78.
D’abord, une lumière éblouissante, floue. Puis les contours de l’abat-jour qui se dessinent lentement, deviennent de plus en plus nets. Le plafond, ensuite, qui apparaît derrière, blanc cassé. Le plafond lézardé de son vieil appartement. Et un visage, enfin. Celui d’une femme. Celui de cette femme.
Jean Colomben reprenait ses esprits. Il ne lui fallut pas longtemps pour comprendre ce qui se passait.
Elle l’avait assommé, puis elle l’avait attaché, là, sur la table de la salle à manger. L’ampoule de la lampe se balançait de droite à gauche juste au-dessus de sa tête. Il sentait couler près de son oreille le liquide chaud et poisseux. En le frappant, elle avait dû lui ouvrir le crâne et il saignait abondamment.
Il cligna des yeux pour tenter de faire le point. Les traits de la femme, penchée au-dessus de lui, lui apparurent enfin plus clairement. Elle était si jeune ! Et si belle ! Elle avait les yeux d’un bleu turquoise et une longue chevelure blonde, presque blanche, les traits fins, la peau claire, et sa bouche, sans le moindre maquillage, était comme celle d’une enfant.
Il n’arrivait pas à croire qu’une femme pareille pût être l’auteur de tous ces crimes odieux. C’était tellement inconcevable, tellement irréel ! Et pourtant, il ne pouvait en être autrement : elle avait tué ses cinq compagnons. Et, à présent, c’était son tour.
Alors qu’il détaillait, stupéfait, le visage de cette jeune femme, Jean Colomben la vit soudain lever un bras. Il distingua alors dans sa main droite un rasoir de barbier, ouvert. Un frisson lui parcourut l’échine. Il tenta de se débattre, mais il était trop solidement attaché pour faire le moindre geste.
La jeune femme passa derrière lui et posa sa main gauche sur la joue du vieil homme, avec une tendresse inattendue.
— Je n’ai pas trouvé ce que je cherchais, Jean.
Il y eut un léger cliquetis et il sentit le métal glacé du rasoir se poser à la base de sa nuque.

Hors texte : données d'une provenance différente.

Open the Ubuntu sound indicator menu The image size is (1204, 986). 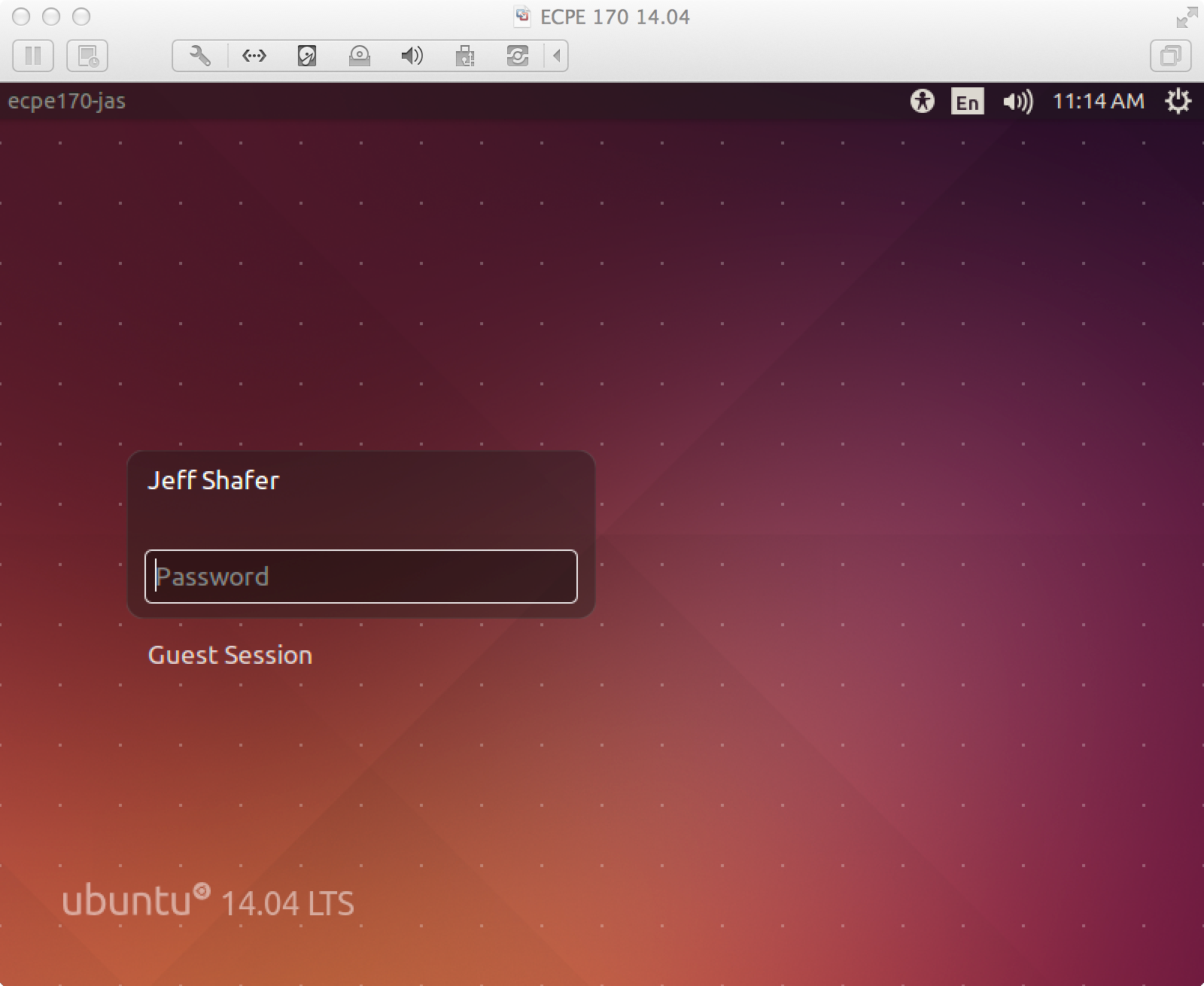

— Cela me contrarie. Toutefois, cela prouve que vous êtes moins négligent que vos cinq compagnons. Vous êtes le seul pour lequel j’éprouve même un peu de respect, monsieur Colomben. Un tout petit peu de respect. Mais il va falloir me dire ce que vous avez fait de votre carré, maintenant.
La lame remonta d’un coup sec à l’arrière de son crâne, emportant avec elle ses quelques cheveux blancs dans un bruit de grattement. Le vieil homme se mordit les lèvres de douleur. Puis la femme recommença. À chaque petit coup de lame, il sentait de nouvelles coupures s’ouvrir dans son cuir chevelu.
— Vous savez bien que je ne vous dirai rien, souffla-t-il en serrant les dents. De toute façon, que je vous le dise ou non, vous allez me tuer. Alors faites ce que vous avez à faire, mais vous ne trouverez jamais le dernier carré.
Lamia arrêta aussitôt les allées et venues de sa lame de rasoir. Elle posa ses deux mains sur les tempes du vieil homme.
— Oui, je sais que vous en êtes persuadé, Jean. Parce que pour le moment, vous êtes capable de vous contrôler. Mais vous verrez, tout à l’heure. Vous verrez quand j’aurai commencé à percer votre crâne, ici…
Elle leva sa main droite et appuya son index sur le dessus du crâne du vieil architecte.
— Je sais que cela ne sera pas de bon cœur et je vous comprends, cela vous honore, mais vous parlerez, Jean. Croyez-moi, vous parlerez. Les autres, je leur avais injecté du curare, pour éviter qu’ils ne se débattent. Mais vous, je me suis contentée de bien vous attacher. Et vous verrez : vous parlerez.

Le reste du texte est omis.